I found this on a mailing list that consists of

articles about dogs! I really like the idea of trying

to get people to think of " farm " animals in terms of

their pets.

 

It's from the New Zealand Herald. The URL is:

http://www.nzherald.co.nz/storydisplay.cfm?storyID=584695 & thesection=news & thesub\

section=general

 

Dianne

 

02.01.2002

The treatment of pregnant pigs in this country is

exceptional only in the degree of suffering it causes,

says PAT BASKETT*.

 

If dogs were treated the same way as thousands of pigs

are in this country, the perpetrators would likely be

behind bars.

 

Yet on the list of animal IQs, pigs rate higher than

dogs, which are protected by laws that punish people

for acts of cruelty.

 

The difference is that pigs become pork ... and bacon

.... and Christmas ham. They exist in our imaginations

as commodities. In the description that follows,

insert the name of a dog you know and you'll begin to

appreciate the life this animal leads.

 

I'll call her Phoebe because it's the females who get

the worst deal.

 

Phoebe lives in a metal-barred sow crate 60cm wide and

2m long. She can stand up or lie down but not turn

round. Sometimes she squats on her haunches - a

position that is unnatural to her but which gives some

relief to her joints - or she rocks back and forth,

hour after hour. When she stops rocking she takes one

of the metal bars in her mouth and chews on it.

 

This occupation takes her mind off her acute anxiety -

her inability to make a nest for the offspring to

which she is about to give birth. Phoebe's instinct is

to use her snout to create a large hollow and line it

with leaves and grasses or straw, but the floor of her

crate is either concrete or wooden slats.

 

Other anxieties relieve her terrible urge to

nest-build. Phoebe has sparse body hair and is

sensitive to temperature extremes.

 

In warm weather she craves the cooling effect of wet

mud because she does not have the sweat glands which

help other animals adjust to heat.

 

The filth gets her down - she hates having to foul the

tiny area in which she lives.

 

A few days before she gives birth, the farmer puts her

in a slightly larger cage called a farrowing crate.

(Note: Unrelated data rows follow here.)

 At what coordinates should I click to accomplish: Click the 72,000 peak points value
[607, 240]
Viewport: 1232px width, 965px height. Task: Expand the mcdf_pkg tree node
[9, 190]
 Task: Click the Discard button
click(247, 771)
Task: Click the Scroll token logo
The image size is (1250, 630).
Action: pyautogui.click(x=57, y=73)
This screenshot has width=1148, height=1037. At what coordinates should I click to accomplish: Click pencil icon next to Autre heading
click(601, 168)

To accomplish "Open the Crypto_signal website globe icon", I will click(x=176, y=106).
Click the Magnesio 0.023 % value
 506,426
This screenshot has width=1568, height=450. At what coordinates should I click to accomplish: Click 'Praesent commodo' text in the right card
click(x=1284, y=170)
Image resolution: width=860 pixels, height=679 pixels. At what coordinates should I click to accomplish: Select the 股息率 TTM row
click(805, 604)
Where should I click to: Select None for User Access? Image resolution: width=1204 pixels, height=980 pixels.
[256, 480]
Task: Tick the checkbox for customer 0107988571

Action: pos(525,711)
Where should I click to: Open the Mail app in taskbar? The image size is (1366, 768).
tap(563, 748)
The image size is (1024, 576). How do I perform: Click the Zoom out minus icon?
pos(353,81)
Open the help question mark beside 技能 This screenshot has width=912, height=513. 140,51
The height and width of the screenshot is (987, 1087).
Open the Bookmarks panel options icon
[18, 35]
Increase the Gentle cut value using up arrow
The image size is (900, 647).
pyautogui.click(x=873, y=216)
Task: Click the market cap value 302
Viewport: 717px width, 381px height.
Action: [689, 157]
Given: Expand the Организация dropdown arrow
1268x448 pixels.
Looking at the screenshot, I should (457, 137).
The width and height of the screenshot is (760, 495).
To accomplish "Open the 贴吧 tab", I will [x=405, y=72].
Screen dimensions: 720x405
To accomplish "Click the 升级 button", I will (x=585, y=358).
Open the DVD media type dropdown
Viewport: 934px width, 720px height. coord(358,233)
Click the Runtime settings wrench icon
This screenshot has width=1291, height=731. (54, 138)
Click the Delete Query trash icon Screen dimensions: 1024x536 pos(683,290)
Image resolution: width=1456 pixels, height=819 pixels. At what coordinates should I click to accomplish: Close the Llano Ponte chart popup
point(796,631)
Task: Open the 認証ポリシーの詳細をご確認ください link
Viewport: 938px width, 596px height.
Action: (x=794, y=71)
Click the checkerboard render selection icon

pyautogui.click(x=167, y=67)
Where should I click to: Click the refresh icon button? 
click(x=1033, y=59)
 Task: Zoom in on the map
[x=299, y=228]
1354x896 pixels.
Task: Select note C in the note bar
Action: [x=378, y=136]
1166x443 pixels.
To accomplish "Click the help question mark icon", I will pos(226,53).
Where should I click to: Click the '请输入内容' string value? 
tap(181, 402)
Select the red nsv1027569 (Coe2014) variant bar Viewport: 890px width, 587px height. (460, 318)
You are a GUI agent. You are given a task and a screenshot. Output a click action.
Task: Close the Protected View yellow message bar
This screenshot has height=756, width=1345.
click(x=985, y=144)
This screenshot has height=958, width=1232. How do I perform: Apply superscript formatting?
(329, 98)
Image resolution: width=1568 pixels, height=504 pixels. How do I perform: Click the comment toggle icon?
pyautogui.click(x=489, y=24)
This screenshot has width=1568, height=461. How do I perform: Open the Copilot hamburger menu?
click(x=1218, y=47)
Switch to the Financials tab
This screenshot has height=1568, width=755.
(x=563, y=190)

But she still can't turn round.

 

When the piglets come - a dozen or more - they're a

welcome respite in the monotony of her existence. But

four weeks later they are taken from her, she is

re-inseminated and put back in her sow crate to wait

out another 16-week pregnancy.

 

There's slightly more than a 50 per cent chance that

the pig that provided your Christmas ham may not have

suffered like Phoebe. Two-thirds of farmers raise

their pigs by more humane methods but the other third

use sow crates in large-scale enterprises involving 46

per cent of all sows in the country - about 20,000

Phoebes.

 

Britain and Sweden have banned the crates, which are

also called dry sow stalls, and the European Union is

planning a long-term phasing out of them.

 

Our Government is reviewing the welfare code for pigs

through its National Animal Welfare Advisory

Committee

and is calling for public submissions.

 

Under the Animal Welfare Act 1999 animals must be

treated in ways that allow them to display normal

patterns of behaviour, except in " exceptional

circumstances " .

 

Factory farming is exceptional only in the degree of

suffering it causes Phoebe and her neighbours.

 

If 71 per cent of New Zealand farmers raise their pigs

without crates, then why don't the rest?

 

The Pork Industry Board has a draft proposal that

would

allow the use of the crates until 2012, enabling

farmers to phase them out gradually.

 

But the industry also wants them to be approved for

use in the first four weeks of a sow's pregnancy, as

this is the time she is most likely to resorb or

miscarry.

 

The SPCA has started its biggest campaign to ban this

cruel farming practice. If sows are to be confined

for the first four weeks, the society says, it should

be in pens of about 6 sq m, with bedding material

provided and a separate dunging area.

 

Sow crates are not the only abomination. Young pigs

(remember, they are marginally more intelligent than

your puppy) are often confined in crowded fattening

pens with concrete floors where their patterns of

behaviour are far from " normal " - so far, in fact,

that their tails are cut off to prevent " tail biting "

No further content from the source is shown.